UnitedHealth has had a tough time since the merger, facing a wave of negative publicity from the involvement of its former chief executive officer, Dr. William McGuire, in a stock options backdating scandal that led to his ouster in late 2006. He has been replaced by Stephen Hemsley.

Last month, McGuire reached a settlement in which he agreed to pay a $7 million fine to the U.S. Securities and Exchange Commission plus reimburse the company $420 million in options and benefits to avoid trial. He has admitted no wrongdoing.

The merger problems have created bad blood with some California doctors and patients.

PacifiCare patients of Dr. Robert Watson III, a pediatrician in Modesto, received letters erroneously telling them the doctor was no longer in their network, said Raeanna Jackson, the doctor's medical biller. Jackson said the problem was resolved after she made numerous phone calls over an eight-month period.
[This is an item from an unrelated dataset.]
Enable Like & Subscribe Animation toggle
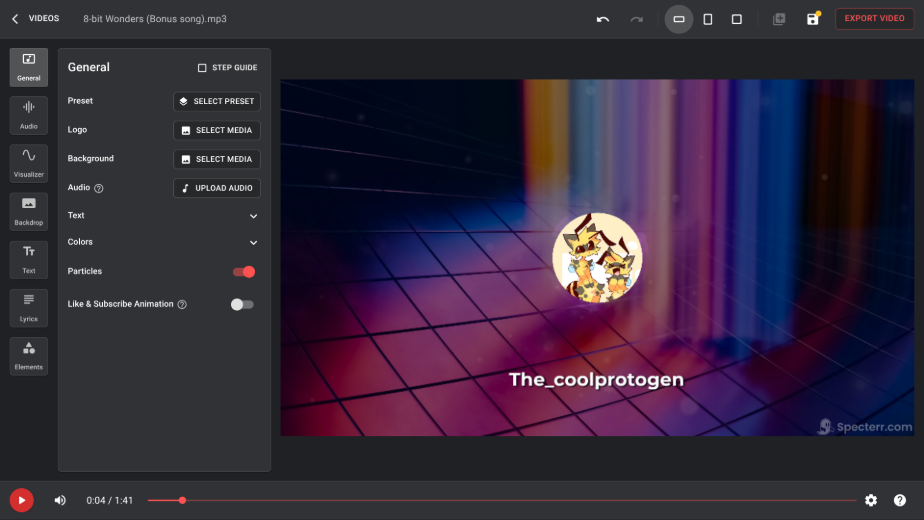This screenshot has height=520, width=924. 242,304
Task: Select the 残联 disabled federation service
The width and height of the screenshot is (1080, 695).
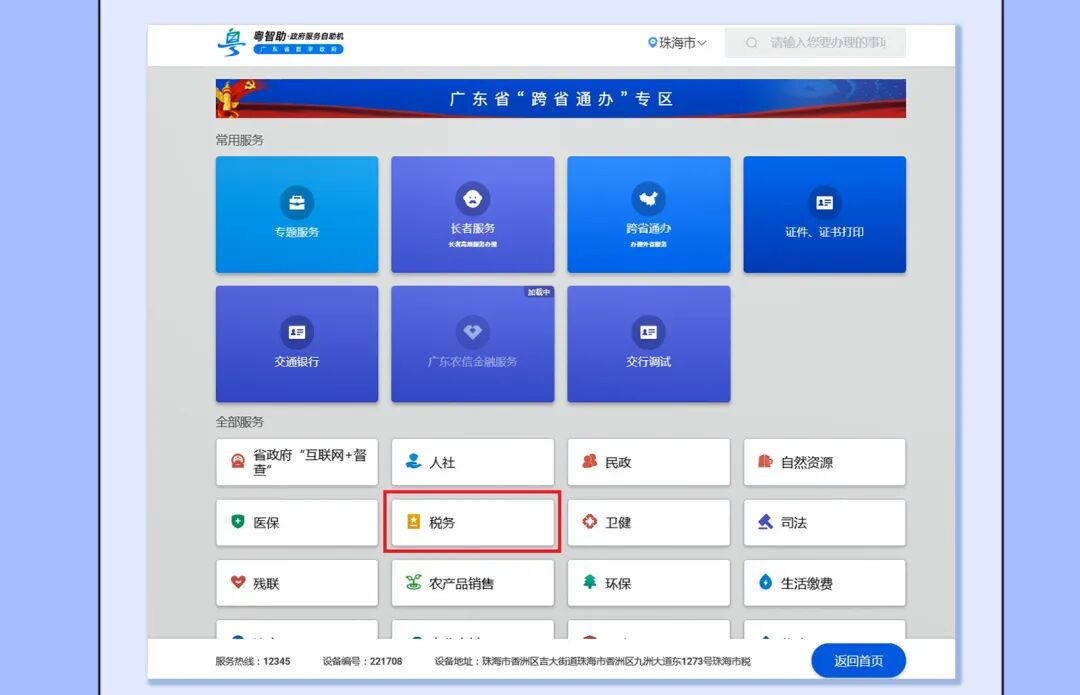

Dr. Ted Mazer, an ear, nose and throat specialist in San Diego, said PacifiCare started reimbursing him at 1993 contract rates after he refused to agree to what he considered "abysmal" new rates offered after the merger. He eventually negotiated more-acceptable rates but said the company seemed unable to keep track of claims information and respond to his complaints. "A frequent comment was, 'We never got your claim, doctor,' " he said.

Dr. Richard Frankenstein, head of the California Medical Association, doesn't buy PacifiCare's excuse that the companies underestimated the challenge of merging.

"UnitedHealth has bought up little and big health plans all over the country," he said. "If they weren't prepared to manage that business from day one, they shouldn't have done it."